__YOUR ASSIGNMENT__: From the entries below, copy every line holding the word "Burgundy".
┌─ LISTED RECORDS
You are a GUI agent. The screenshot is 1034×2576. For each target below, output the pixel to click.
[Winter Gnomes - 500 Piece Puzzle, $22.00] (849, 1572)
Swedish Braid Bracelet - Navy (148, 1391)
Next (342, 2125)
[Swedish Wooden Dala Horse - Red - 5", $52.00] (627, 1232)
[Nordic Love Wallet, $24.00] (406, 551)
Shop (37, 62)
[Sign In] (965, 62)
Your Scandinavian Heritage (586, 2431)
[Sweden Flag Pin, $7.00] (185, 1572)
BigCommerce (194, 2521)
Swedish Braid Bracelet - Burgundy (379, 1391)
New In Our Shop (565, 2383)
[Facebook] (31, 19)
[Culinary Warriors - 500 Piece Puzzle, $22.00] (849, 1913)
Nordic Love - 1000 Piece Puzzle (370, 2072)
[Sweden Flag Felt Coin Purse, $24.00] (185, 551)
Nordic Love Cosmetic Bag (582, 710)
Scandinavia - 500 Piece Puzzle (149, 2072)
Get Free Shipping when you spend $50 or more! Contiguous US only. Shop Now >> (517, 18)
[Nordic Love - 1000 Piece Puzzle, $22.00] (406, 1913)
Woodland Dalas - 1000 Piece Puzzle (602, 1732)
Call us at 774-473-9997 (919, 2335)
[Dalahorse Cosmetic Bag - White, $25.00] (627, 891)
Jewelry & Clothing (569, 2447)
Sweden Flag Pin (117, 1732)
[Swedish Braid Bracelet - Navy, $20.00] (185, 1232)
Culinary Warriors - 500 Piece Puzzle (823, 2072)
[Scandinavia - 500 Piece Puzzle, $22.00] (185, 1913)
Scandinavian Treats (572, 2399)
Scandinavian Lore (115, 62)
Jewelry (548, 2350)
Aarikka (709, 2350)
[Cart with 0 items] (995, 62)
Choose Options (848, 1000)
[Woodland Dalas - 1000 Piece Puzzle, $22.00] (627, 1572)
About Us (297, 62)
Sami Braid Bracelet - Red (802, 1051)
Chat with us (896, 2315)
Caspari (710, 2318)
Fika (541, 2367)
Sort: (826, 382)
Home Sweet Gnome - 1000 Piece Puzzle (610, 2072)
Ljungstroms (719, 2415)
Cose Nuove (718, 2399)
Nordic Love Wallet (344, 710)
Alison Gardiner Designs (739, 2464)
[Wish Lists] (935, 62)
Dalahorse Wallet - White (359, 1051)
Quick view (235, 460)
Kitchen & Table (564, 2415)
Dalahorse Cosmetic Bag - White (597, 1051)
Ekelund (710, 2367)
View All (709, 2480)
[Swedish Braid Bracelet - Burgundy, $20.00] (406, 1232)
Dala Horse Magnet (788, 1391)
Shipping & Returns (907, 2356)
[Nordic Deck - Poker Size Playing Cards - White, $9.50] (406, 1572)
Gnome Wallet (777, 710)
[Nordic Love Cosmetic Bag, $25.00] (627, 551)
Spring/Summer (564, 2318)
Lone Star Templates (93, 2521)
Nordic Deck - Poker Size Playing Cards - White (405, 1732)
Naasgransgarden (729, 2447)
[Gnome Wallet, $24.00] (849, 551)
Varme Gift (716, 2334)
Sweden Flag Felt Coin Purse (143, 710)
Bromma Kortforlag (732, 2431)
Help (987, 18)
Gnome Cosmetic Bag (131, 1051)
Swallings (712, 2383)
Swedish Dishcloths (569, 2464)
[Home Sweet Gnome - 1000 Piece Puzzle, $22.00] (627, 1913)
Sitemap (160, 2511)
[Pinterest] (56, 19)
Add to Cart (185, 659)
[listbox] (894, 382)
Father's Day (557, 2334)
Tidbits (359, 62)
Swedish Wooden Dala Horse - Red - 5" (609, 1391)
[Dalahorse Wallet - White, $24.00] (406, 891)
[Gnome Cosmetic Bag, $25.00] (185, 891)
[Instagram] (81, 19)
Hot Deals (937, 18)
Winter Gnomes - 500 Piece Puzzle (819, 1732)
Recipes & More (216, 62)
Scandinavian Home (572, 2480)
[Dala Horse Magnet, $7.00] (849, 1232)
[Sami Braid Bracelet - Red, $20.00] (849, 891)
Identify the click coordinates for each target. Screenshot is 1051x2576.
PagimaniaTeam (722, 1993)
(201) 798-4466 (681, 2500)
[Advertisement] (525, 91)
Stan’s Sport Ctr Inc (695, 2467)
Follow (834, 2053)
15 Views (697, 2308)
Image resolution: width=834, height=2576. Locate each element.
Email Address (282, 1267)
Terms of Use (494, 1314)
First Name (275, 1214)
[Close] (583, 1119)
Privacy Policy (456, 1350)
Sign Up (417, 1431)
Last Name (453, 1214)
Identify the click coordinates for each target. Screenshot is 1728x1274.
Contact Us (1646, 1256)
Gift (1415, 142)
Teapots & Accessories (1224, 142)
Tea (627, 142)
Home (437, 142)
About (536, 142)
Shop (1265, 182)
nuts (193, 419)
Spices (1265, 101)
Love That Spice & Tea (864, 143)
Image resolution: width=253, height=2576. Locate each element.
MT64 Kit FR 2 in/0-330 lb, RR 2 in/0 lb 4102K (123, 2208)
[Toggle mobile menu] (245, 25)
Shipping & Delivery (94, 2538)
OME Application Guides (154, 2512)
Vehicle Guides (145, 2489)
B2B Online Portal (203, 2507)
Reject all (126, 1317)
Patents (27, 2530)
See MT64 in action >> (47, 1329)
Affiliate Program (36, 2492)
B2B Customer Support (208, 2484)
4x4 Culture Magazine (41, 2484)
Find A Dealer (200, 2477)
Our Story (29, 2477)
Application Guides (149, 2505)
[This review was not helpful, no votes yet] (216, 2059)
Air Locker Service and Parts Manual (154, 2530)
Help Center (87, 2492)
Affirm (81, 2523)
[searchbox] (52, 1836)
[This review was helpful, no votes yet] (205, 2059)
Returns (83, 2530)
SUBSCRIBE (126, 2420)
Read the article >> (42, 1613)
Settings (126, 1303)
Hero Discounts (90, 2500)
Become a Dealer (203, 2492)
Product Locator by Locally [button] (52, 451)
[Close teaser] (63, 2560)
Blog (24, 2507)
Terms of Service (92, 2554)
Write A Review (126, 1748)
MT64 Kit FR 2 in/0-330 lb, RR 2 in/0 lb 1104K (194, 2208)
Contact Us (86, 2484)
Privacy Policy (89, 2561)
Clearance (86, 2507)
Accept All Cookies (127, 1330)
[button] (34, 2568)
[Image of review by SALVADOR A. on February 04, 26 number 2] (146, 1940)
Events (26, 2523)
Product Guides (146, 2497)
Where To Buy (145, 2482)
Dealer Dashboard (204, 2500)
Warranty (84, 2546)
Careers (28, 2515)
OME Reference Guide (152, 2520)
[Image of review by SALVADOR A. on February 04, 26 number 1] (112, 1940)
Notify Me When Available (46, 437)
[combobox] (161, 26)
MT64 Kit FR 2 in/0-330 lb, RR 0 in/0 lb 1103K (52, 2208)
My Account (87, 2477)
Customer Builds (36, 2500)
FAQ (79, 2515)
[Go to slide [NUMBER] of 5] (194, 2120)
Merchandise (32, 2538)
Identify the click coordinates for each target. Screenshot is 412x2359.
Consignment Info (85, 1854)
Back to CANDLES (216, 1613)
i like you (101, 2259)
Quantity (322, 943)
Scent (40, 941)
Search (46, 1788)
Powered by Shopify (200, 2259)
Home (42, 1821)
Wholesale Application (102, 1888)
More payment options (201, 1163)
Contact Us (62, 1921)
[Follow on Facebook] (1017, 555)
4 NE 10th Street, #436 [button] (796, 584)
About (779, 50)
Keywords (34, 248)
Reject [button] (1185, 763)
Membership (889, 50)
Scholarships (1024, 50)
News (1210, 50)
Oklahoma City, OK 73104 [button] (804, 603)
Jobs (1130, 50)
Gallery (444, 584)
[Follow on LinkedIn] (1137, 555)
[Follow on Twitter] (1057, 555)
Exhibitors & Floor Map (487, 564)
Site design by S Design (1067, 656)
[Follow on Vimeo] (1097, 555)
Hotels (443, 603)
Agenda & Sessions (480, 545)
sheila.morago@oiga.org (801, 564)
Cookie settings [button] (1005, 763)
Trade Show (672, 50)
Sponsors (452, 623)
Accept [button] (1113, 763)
└─
__PROBLEM SOLUTION__:
Swedish Braid Bracelet - Burgundy (379, 1391)
[Swedish Braid Bracelet - Burgundy, $20.00] (406, 1232)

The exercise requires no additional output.